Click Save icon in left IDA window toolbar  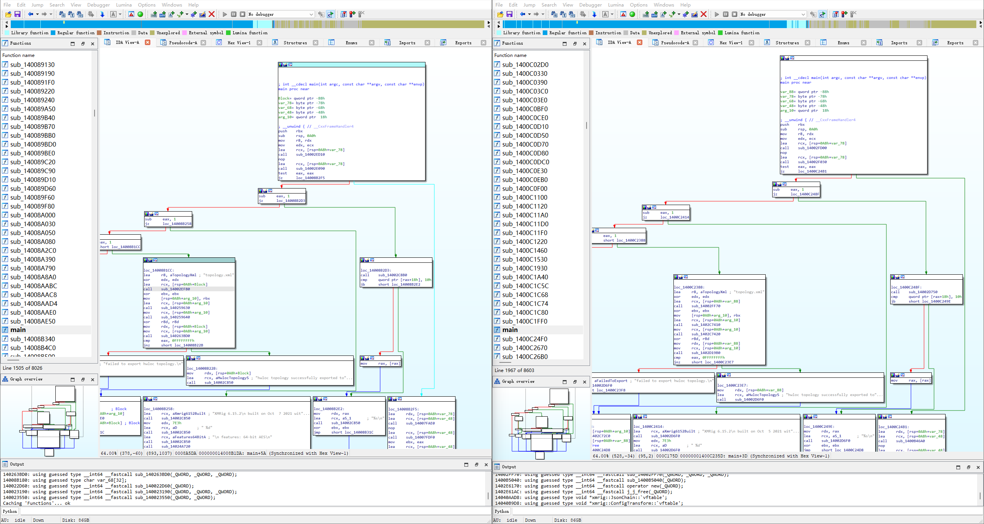pyautogui.click(x=17, y=14)
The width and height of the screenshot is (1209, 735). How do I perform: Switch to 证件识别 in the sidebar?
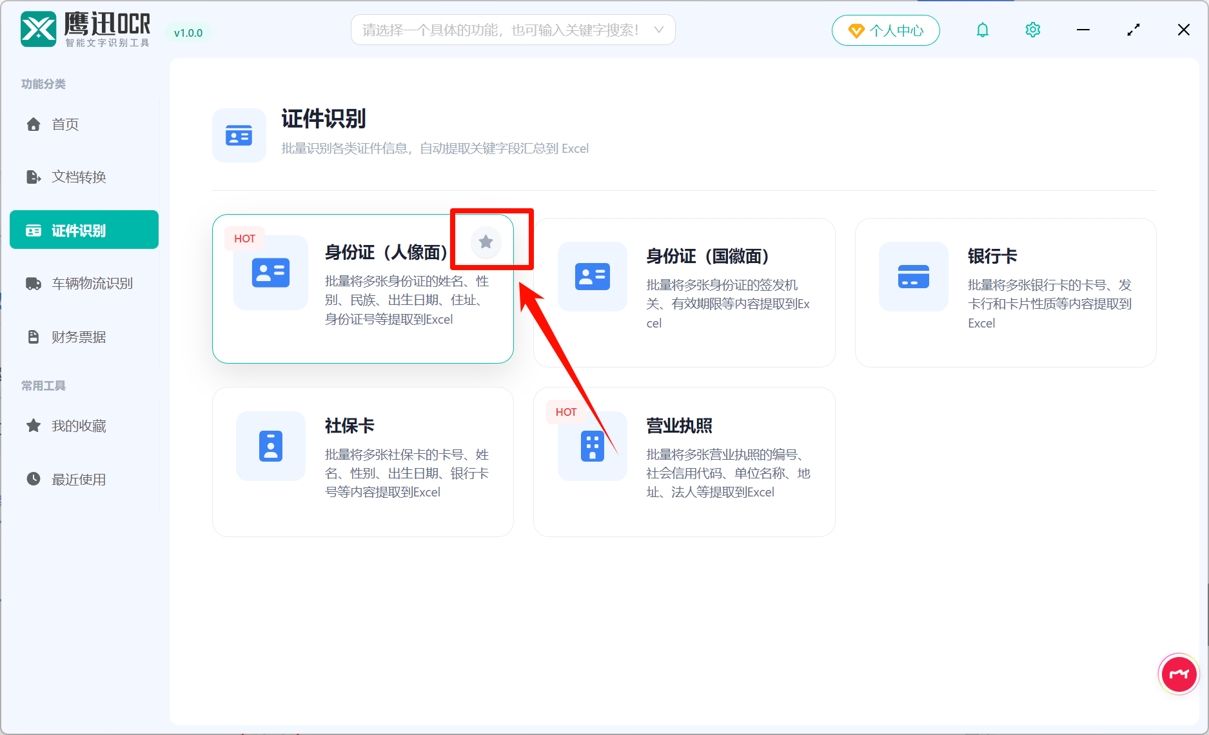click(84, 229)
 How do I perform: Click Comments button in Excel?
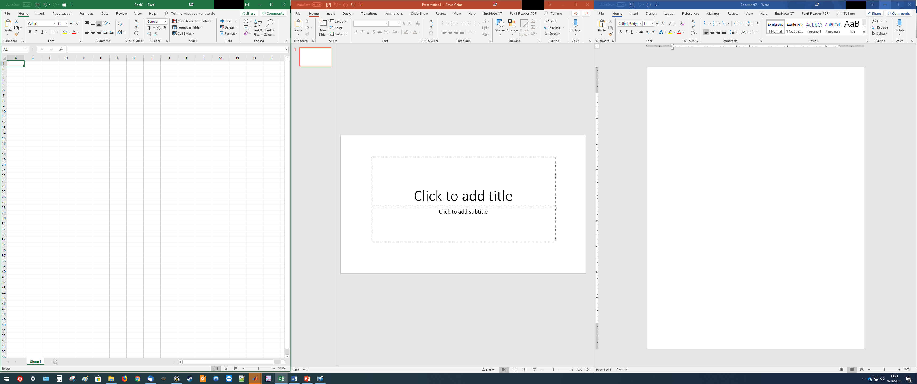pyautogui.click(x=273, y=14)
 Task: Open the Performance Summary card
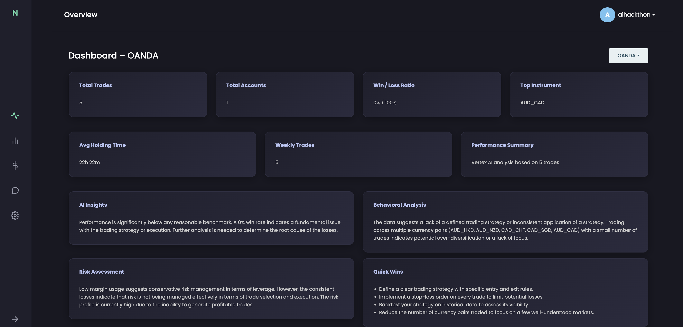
------
_How to complete this task_
Please output the lines from the line that contains "How do I perform: Click" through the end of the records, both ends included, exactly and with no pictures.

_Response to this task_
 How do I perform: Click Comments button in Excel?
pyautogui.click(x=273, y=14)
 Task: Open the Performance Summary card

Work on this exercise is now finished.